(Task material):
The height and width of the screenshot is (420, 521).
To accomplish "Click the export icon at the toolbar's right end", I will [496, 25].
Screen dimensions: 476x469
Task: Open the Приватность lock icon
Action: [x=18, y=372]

(What you will do): Return the whole listing, keeping every line exactly as it is.

(Task output):
The height and width of the screenshot is (420, 521).
To accomplish "Click the export icon at the toolbar's right end", I will [496, 25].
Screen dimensions: 476x469
Task: Open the Приватность lock icon
Action: [x=18, y=372]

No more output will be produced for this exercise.